Copy the stretch of the listing from the line that contains "Click the row number 14 cell" through the line that contains "click(x=90, y=918)", reproducing each line verbatim.
— START —
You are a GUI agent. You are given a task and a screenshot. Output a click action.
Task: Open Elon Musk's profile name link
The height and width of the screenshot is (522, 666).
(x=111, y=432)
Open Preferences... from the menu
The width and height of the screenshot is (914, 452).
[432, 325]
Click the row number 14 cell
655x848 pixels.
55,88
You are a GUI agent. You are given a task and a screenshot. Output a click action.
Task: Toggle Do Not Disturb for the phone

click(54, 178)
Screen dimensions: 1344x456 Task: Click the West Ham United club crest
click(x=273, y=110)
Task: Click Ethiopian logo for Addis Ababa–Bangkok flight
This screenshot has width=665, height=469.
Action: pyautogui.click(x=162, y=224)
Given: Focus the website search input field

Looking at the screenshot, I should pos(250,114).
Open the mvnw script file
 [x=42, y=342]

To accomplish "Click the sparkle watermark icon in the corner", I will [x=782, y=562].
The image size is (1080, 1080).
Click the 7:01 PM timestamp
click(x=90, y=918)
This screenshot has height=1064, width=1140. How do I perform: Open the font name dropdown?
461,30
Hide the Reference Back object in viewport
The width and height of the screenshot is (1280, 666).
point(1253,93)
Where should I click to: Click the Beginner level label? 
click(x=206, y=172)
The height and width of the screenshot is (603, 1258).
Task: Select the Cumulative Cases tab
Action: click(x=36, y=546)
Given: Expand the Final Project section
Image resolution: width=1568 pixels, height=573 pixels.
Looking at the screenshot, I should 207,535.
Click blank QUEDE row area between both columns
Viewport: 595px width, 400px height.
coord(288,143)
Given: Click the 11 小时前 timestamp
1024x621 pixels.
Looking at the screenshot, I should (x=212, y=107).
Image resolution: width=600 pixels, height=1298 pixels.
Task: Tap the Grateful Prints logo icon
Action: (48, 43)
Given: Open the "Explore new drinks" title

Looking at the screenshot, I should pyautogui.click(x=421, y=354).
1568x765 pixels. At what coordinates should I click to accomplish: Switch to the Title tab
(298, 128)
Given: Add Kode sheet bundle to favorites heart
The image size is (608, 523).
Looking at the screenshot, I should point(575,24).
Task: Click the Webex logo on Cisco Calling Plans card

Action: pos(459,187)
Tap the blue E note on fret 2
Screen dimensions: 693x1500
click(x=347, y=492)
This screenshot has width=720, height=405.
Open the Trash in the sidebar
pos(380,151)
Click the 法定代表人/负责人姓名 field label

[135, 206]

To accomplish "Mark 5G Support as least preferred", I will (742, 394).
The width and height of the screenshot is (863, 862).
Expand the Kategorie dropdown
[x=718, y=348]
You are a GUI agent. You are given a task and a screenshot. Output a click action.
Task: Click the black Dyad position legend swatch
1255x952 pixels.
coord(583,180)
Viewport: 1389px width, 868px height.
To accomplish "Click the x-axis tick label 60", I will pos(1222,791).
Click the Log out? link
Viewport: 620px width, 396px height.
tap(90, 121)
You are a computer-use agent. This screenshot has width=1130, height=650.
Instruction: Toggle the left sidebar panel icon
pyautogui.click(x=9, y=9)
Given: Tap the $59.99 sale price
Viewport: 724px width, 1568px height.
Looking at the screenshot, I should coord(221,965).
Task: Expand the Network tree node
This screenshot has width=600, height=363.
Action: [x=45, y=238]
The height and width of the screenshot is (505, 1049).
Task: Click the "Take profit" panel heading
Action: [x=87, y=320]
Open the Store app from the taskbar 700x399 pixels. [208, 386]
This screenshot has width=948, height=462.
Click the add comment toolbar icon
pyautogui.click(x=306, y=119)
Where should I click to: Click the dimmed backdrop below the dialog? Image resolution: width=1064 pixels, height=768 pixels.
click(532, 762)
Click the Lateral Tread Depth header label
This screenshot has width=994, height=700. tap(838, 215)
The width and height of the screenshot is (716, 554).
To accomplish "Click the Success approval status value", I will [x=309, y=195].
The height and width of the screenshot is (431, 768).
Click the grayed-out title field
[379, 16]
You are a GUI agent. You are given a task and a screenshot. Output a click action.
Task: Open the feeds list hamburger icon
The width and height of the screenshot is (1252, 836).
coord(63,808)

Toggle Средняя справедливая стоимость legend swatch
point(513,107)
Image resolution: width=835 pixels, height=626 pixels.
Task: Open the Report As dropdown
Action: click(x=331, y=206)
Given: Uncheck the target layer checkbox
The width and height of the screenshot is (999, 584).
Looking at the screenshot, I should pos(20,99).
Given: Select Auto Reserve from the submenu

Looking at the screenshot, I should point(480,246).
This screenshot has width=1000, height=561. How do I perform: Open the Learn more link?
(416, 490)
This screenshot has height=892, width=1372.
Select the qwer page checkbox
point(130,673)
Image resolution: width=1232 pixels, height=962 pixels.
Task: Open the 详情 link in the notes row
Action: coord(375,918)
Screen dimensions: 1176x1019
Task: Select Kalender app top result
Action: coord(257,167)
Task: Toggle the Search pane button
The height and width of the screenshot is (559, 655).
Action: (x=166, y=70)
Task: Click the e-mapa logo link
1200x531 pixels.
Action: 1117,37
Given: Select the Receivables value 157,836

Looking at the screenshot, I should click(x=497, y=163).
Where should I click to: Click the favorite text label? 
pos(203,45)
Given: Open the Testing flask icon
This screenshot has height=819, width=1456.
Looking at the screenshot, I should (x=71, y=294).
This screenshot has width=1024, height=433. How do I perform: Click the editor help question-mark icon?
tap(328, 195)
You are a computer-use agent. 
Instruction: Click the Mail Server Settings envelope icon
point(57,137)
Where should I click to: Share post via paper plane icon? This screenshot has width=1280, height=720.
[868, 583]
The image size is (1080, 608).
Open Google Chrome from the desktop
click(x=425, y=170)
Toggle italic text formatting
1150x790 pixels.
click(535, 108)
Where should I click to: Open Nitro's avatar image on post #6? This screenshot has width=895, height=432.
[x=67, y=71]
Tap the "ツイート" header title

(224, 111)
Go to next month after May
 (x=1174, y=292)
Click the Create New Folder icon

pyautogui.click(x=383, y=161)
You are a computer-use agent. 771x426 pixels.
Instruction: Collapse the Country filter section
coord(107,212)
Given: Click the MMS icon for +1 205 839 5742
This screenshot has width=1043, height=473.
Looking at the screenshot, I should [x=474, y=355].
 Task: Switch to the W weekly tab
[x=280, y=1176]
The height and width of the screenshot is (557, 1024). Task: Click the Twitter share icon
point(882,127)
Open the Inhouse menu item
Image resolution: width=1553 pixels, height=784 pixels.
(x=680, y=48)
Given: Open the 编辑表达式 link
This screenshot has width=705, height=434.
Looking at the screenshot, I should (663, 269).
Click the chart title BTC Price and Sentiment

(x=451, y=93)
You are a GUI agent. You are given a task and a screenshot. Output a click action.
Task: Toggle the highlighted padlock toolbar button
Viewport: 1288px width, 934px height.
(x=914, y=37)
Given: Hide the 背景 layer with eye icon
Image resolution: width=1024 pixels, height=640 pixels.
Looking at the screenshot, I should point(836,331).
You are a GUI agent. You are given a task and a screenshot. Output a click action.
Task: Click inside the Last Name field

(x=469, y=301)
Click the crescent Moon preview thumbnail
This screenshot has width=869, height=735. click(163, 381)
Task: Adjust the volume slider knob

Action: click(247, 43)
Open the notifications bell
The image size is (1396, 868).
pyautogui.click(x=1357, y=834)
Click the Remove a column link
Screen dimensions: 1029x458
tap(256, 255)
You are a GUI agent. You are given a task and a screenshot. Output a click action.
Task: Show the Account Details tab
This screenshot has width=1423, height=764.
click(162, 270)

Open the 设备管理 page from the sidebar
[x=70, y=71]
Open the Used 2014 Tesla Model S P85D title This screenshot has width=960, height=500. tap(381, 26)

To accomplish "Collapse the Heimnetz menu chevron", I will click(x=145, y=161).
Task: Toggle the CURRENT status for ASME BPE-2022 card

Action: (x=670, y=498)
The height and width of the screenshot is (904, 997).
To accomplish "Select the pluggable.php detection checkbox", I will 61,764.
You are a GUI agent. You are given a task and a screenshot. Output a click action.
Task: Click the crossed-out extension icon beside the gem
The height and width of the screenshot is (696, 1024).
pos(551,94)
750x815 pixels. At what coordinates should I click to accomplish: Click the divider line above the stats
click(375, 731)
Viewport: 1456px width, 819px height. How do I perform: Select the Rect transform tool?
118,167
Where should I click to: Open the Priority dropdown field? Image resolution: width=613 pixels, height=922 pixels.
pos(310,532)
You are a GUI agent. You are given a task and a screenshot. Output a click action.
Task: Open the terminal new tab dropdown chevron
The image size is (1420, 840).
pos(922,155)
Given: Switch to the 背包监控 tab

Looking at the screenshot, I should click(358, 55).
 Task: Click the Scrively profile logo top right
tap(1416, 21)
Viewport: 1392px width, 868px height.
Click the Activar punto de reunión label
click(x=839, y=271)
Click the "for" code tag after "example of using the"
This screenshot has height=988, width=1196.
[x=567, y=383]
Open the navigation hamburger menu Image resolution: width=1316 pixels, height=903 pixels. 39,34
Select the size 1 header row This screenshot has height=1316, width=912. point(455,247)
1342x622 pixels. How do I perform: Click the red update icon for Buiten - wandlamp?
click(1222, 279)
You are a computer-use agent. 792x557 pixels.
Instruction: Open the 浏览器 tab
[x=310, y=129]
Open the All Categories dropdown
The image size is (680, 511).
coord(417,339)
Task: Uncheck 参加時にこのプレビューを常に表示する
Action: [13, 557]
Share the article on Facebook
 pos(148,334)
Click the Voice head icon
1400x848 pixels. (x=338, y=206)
— END —
EXERCISE RESPONSE ▸
Click the row number 14 cell
655x848 pixels.
55,88
You are a GUI agent. You are given a task and a screenshot. Output a click action.
Task: Toggle Do Not Disturb for the phone

click(54, 178)
Screen dimensions: 1344x456 Task: Click the West Ham United club crest
click(x=273, y=110)
Task: Click Ethiopian logo for Addis Ababa–Bangkok flight
This screenshot has width=665, height=469.
Action: pyautogui.click(x=162, y=224)
Given: Focus the website search input field

Looking at the screenshot, I should pos(250,114).
Open the mvnw script file
 [x=42, y=342]

To accomplish "Click the sparkle watermark icon in the corner", I will [x=782, y=562].
The image size is (1080, 1080).
Click the 7:01 PM timestamp
click(x=90, y=918)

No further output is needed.